Current treatments for schizophrenia, although effective for some positive symptoms, have not proven as effective for negative symptoms and cognitive dysfunction. And combining antipsychotics, the main treatment options for the disease, with other agents have also yielded disappointing results. To add to that, available drugs have serious side effects, including movement disorders, weight gain, diabetes, risk of metabolic syndrome and sedation.
The Boston-based startup Karuna Pharmaceuticals aim to develop agents that dramatically improve the lives of people living with schizophrenia. Their lead program, KarXT, is composed of xanomeline, a novel clinical-stage muscarinic acetylcholine receptor agonist, and trospium chloride, a FDA-approved and well-established muscarinic receptor antagonist.

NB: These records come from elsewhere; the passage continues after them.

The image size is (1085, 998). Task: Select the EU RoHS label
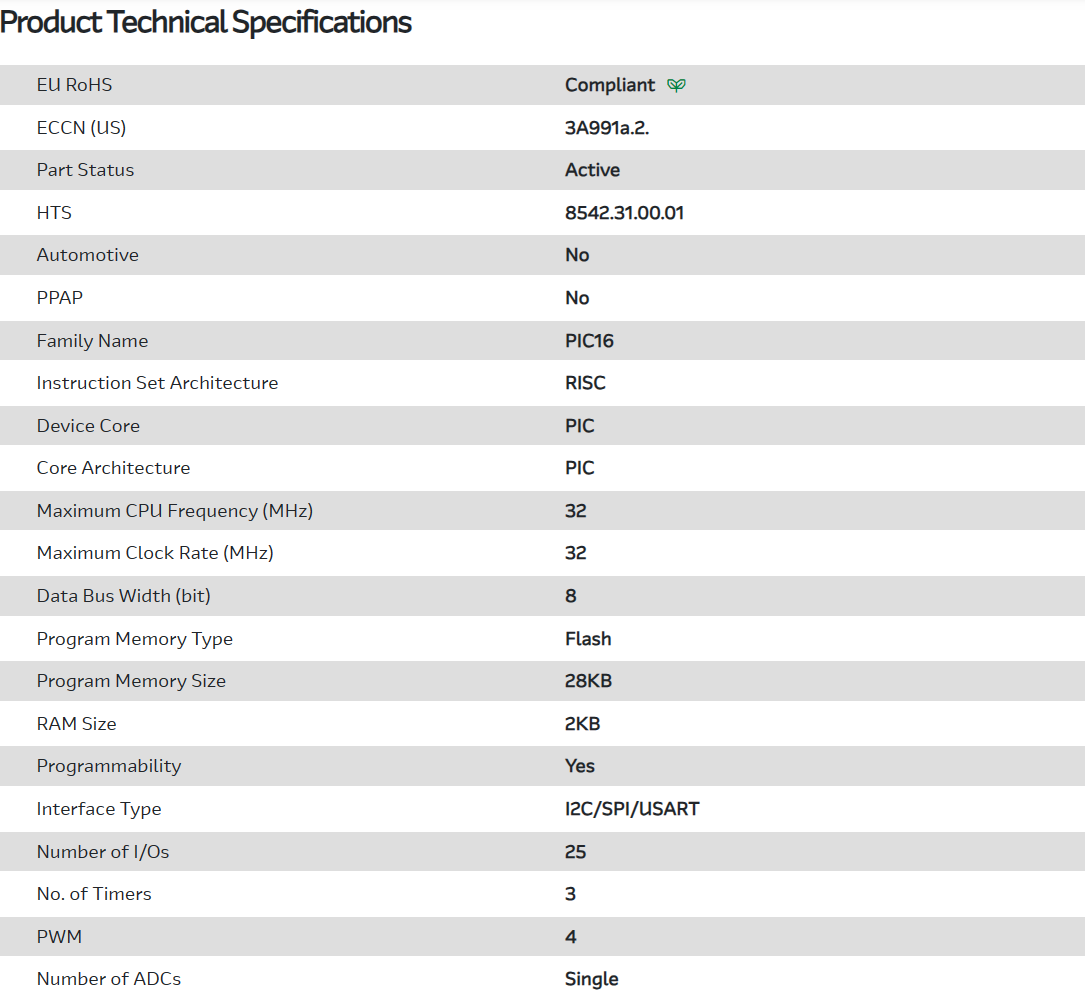point(74,85)
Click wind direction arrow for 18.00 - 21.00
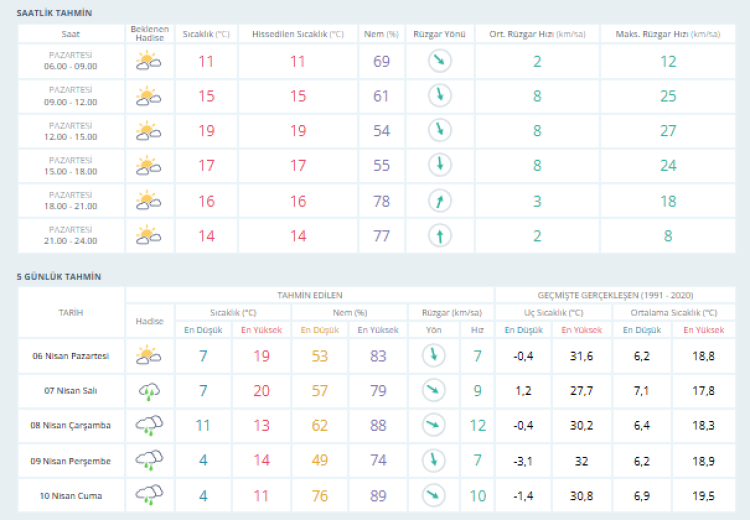The height and width of the screenshot is (520, 750). click(438, 201)
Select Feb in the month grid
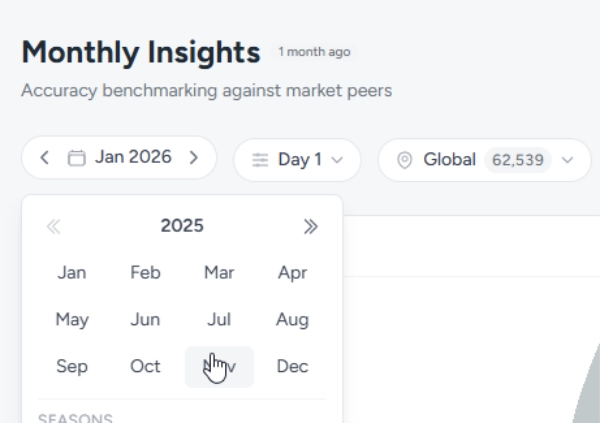600x423 pixels. [145, 273]
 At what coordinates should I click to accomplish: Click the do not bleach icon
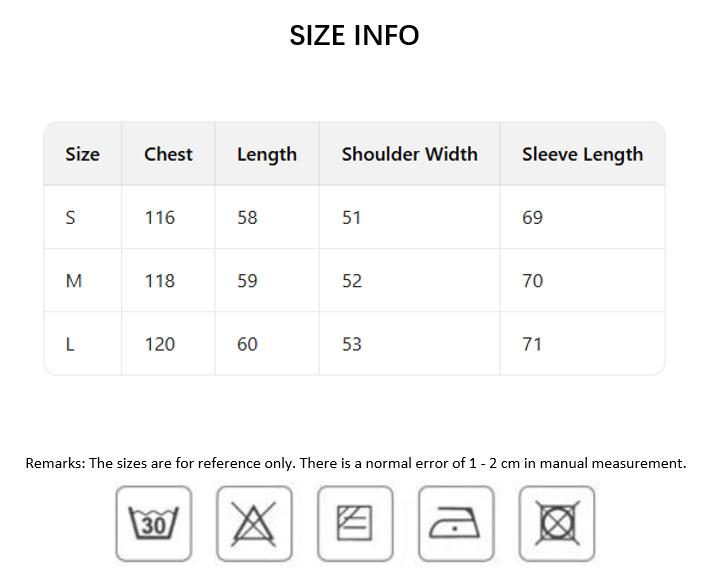(254, 523)
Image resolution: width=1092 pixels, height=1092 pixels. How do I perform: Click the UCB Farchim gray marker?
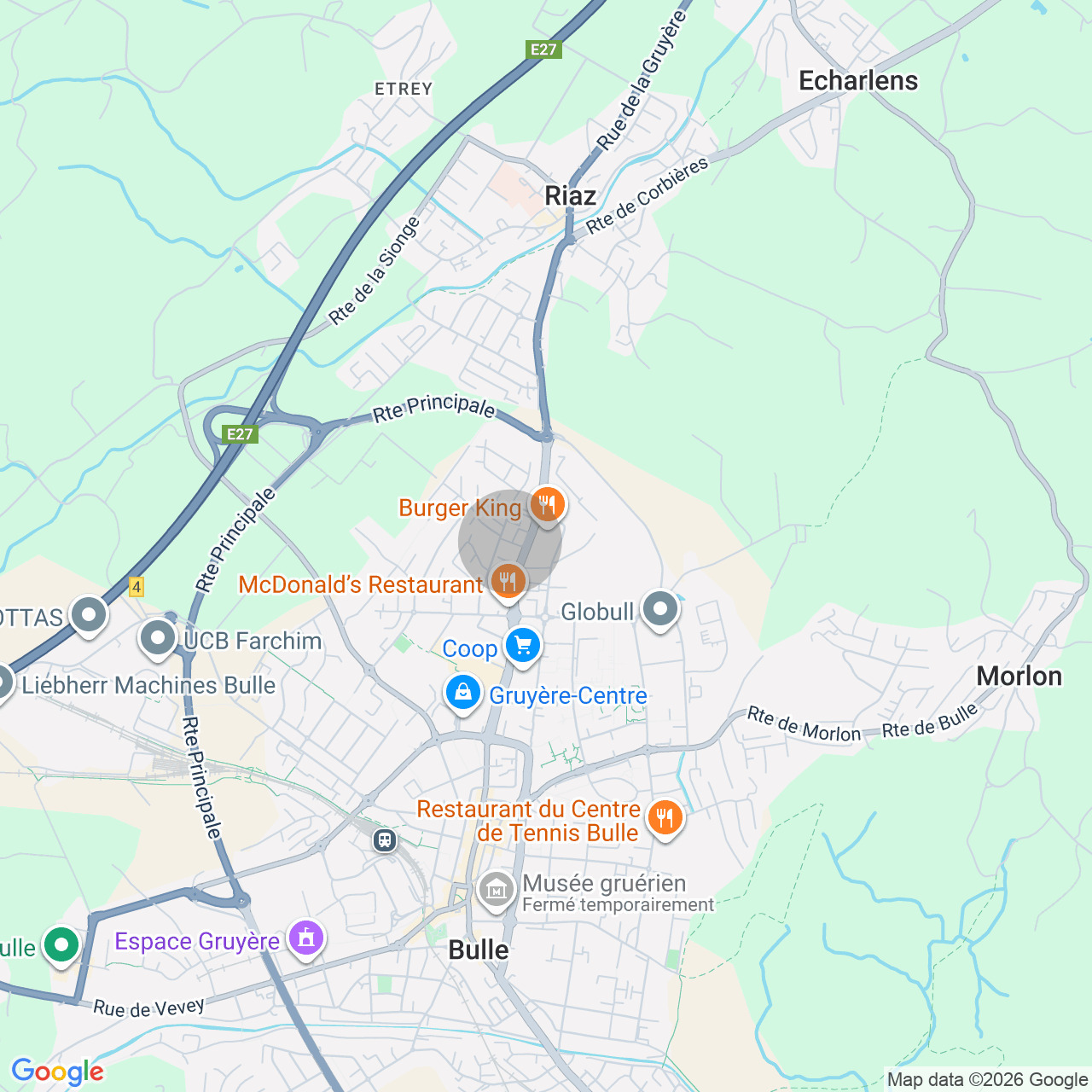[158, 639]
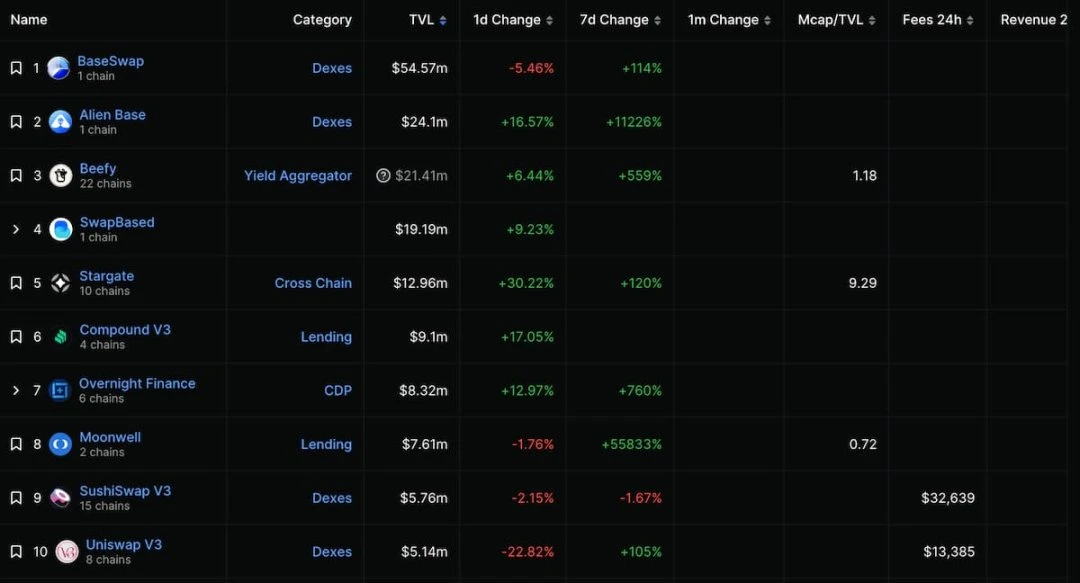Expand the SwapBased row
Screen dimensions: 1080x583
click(16, 230)
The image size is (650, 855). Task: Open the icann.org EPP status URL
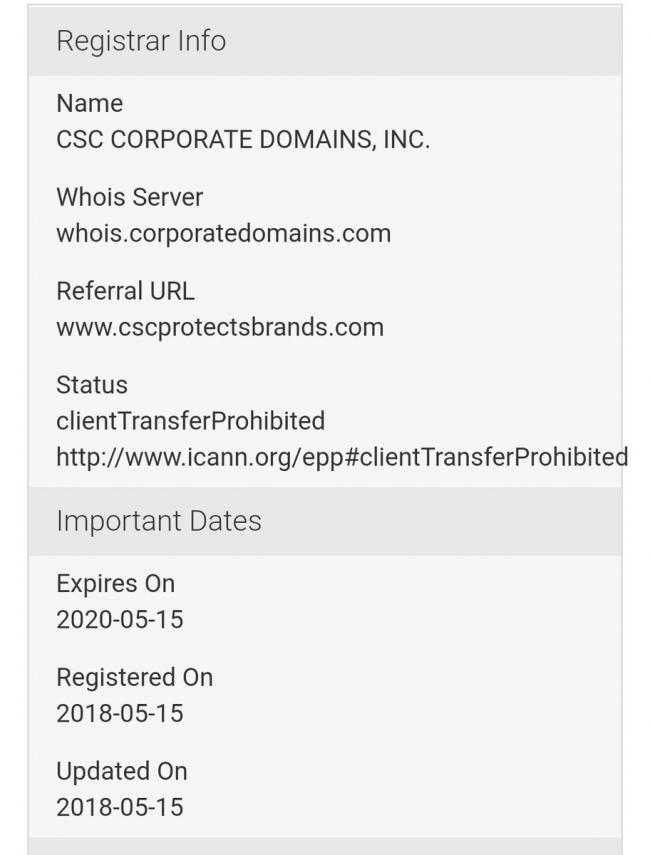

Xanomeline has demonstrated efficacy in reducing psychosis and improving cognition in placebo-controlled human trials. In a double-blind, placebo controlled trial, xenomeline showed a significant 24-point reduction over placebo in the Positive and Negative Syndrome Scale (PANSS), a medical scale used for measuring symptom severity of patients with schizophrenia, and gold standard used for FDA approval.
KarXT consists of xanomeline, a  muscarinic acetylcholine
receptor agonist, and trospium chloride, a muscarinic receptor
antagonist that block xanomeline from binding to receptors
outside the central nervous system, improving safety profile
of the drug.

However, it has side effects associated with binding to muscarinic receptors outside the central nervous system, limiting its therapeutic utility. But, trospium chloride, which block xanomeline from binding to muscarinic receptors, is unable to enter the central nervous system. It is therefore believed that combining the two will reduce side effects, ultimately improving xanomeline’s safety profile without inhibiting its efficacy.
The novel drug candidate is based on a growing understanding of the underlying mechanisms of schizophrenia, as well as the muscarinic acetylcholine system. Data from clinical, postmortem, neuroimaging and preclinical and clinical pharmacology studies support the hypothesis of muscarinic acetylcholine system playing a crucial role in schizophrenia. And since acetylcholine also play a crucial role in a variety of the central and peripheral nervous system’s functions, KarXT also has potential in treating other diseases, including Alzheimer’s, Parkinson’s and Huntington’s. Karuna has worldwide exclusive license for xanomeline and a patent portfolio covering selective muscarinic targeting enabled by KarXT. If studies show that KarXT reduce the side effects associated with xanomeline, the drug could significantly improve the lives of millions of people.
With the backing of PureTech and Wellcome Trust, Karuna plans to conduct a safety proof of concept study this year to demonstrate the improvements in xanomeline’s safety profile, followed by a Phase II efficacy study.